Brief: Write down each entry precisely as given.

[[ Information given open ]]

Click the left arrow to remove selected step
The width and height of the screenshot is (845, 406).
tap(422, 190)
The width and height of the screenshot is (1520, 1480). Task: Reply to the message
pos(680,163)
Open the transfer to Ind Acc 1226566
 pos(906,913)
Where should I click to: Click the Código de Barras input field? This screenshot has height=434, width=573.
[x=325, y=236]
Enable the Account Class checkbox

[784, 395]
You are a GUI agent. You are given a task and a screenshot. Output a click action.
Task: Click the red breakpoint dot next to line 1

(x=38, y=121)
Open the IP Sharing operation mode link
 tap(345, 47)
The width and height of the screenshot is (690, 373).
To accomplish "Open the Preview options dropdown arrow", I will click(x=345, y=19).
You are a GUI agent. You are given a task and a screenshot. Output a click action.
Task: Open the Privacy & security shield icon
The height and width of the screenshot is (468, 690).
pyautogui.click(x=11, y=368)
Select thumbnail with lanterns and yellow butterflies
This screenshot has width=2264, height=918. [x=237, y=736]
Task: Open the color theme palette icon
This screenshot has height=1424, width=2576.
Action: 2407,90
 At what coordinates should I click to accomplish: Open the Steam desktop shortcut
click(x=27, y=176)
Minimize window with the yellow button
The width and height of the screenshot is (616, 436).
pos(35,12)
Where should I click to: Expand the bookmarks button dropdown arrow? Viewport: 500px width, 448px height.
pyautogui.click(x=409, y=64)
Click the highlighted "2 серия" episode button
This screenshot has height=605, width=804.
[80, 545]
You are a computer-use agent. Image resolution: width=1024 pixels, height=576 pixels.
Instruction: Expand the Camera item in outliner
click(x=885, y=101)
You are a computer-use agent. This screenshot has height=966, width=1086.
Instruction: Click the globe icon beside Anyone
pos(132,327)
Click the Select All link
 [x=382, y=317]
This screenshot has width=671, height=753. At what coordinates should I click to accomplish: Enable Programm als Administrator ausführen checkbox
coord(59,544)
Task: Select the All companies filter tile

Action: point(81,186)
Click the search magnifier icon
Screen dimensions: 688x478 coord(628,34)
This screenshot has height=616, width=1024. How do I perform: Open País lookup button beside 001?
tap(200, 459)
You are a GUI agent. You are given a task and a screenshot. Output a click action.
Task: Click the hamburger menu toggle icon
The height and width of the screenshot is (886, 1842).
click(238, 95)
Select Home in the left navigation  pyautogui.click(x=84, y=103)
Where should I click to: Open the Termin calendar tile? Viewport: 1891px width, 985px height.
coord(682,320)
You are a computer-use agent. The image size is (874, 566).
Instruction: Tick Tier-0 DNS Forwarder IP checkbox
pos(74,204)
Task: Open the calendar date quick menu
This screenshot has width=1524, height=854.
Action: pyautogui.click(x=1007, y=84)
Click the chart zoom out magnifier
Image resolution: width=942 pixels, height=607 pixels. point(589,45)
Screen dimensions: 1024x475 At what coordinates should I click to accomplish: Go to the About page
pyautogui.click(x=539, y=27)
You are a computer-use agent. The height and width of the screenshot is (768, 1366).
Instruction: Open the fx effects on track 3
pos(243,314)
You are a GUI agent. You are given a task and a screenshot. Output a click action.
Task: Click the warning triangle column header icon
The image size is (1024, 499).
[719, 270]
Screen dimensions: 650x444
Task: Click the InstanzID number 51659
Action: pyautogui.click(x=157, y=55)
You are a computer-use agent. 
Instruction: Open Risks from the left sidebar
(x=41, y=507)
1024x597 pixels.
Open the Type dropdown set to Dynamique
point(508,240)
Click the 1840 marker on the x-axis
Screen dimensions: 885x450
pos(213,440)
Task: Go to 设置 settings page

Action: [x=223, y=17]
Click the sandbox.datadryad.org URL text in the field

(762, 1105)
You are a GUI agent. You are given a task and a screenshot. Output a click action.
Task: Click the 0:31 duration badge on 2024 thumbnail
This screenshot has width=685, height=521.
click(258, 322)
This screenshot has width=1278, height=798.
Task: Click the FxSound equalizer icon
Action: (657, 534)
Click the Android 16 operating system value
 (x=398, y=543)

[[ Information given closed ]]

Your solution:
Click the left arrow to remove selected step
The width and height of the screenshot is (845, 406).
tap(422, 190)
The width and height of the screenshot is (1520, 1480). Task: Reply to the message
pos(680,163)
Open the transfer to Ind Acc 1226566
 pos(906,913)
Where should I click to: Click the Código de Barras input field? This screenshot has height=434, width=573.
[x=325, y=236]
Enable the Account Class checkbox

[784, 395]
You are a GUI agent. You are given a task and a screenshot. Output a click action.
Task: Click the red breakpoint dot next to line 1

(x=38, y=121)
Open the IP Sharing operation mode link
 tap(345, 47)
The width and height of the screenshot is (690, 373).
To accomplish "Open the Preview options dropdown arrow", I will click(x=345, y=19).
You are a GUI agent. You are given a task and a screenshot. Output a click action.
Task: Open the Privacy & security shield icon
The height and width of the screenshot is (468, 690).
pyautogui.click(x=11, y=368)
Select thumbnail with lanterns and yellow butterflies
This screenshot has width=2264, height=918. [x=237, y=736]
Task: Open the color theme palette icon
This screenshot has height=1424, width=2576.
Action: 2407,90
 At what coordinates should I click to accomplish: Open the Steam desktop shortcut
click(x=27, y=176)
Minimize window with the yellow button
The width and height of the screenshot is (616, 436).
pos(35,12)
Where should I click to: Expand the bookmarks button dropdown arrow? Viewport: 500px width, 448px height.
pyautogui.click(x=409, y=64)
Click the highlighted "2 серия" episode button
This screenshot has height=605, width=804.
[80, 545]
You are a computer-use agent. Image resolution: width=1024 pixels, height=576 pixels.
Instruction: Expand the Camera item in outliner
click(x=885, y=101)
You are a computer-use agent. This screenshot has height=966, width=1086.
Instruction: Click the globe icon beside Anyone
pos(132,327)
Click the Select All link
 [x=382, y=317]
This screenshot has width=671, height=753. At what coordinates should I click to accomplish: Enable Programm als Administrator ausführen checkbox
coord(59,544)
Task: Select the All companies filter tile

Action: point(81,186)
Click the search magnifier icon
Screen dimensions: 688x478 coord(628,34)
This screenshot has height=616, width=1024. How do I perform: Open País lookup button beside 001?
tap(200, 459)
You are a GUI agent. You are given a task and a screenshot. Output a click action.
Task: Click the hamburger menu toggle icon
The height and width of the screenshot is (886, 1842).
click(238, 95)
Select Home in the left navigation  pyautogui.click(x=84, y=103)
Where should I click to: Open the Termin calendar tile? Viewport: 1891px width, 985px height.
coord(682,320)
You are a computer-use agent. The image size is (874, 566).
Instruction: Tick Tier-0 DNS Forwarder IP checkbox
pos(74,204)
Task: Open the calendar date quick menu
This screenshot has width=1524, height=854.
Action: pyautogui.click(x=1007, y=84)
Click the chart zoom out magnifier
Image resolution: width=942 pixels, height=607 pixels. point(589,45)
Screen dimensions: 1024x475 At what coordinates should I click to accomplish: Go to the About page
pyautogui.click(x=539, y=27)
You are a computer-use agent. The height and width of the screenshot is (768, 1366).
Instruction: Open the fx effects on track 3
pos(243,314)
You are a GUI agent. You are given a task and a screenshot. Output a click action.
Task: Click the warning triangle column header icon
The image size is (1024, 499).
[719, 270]
Screen dimensions: 650x444
Task: Click the InstanzID number 51659
Action: pyautogui.click(x=157, y=55)
You are a computer-use agent. 
Instruction: Open Risks from the left sidebar
(x=41, y=507)
1024x597 pixels.
Open the Type dropdown set to Dynamique
point(508,240)
Click the 1840 marker on the x-axis
Screen dimensions: 885x450
pos(213,440)
Task: Go to 设置 settings page

Action: [x=223, y=17]
Click the sandbox.datadryad.org URL text in the field

(762, 1105)
You are a GUI agent. You are given a task and a screenshot. Output a click action.
Task: Click the 0:31 duration badge on 2024 thumbnail
This screenshot has width=685, height=521.
click(258, 322)
This screenshot has width=1278, height=798.
Task: Click the FxSound equalizer icon
Action: (657, 534)
Click the Android 16 operating system value
 (x=398, y=543)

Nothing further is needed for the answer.